| Problem description |
Tally the lines in the material below that contain the string "Instruction". Reply with the number alone.

━━━ Material shown

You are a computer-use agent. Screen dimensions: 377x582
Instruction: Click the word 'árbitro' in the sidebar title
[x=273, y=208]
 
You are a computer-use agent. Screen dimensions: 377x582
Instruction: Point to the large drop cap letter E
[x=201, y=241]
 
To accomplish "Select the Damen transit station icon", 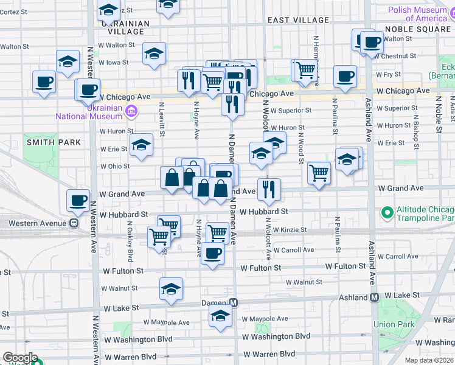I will click(233, 302).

━━━━━━

| Reply to the task |
2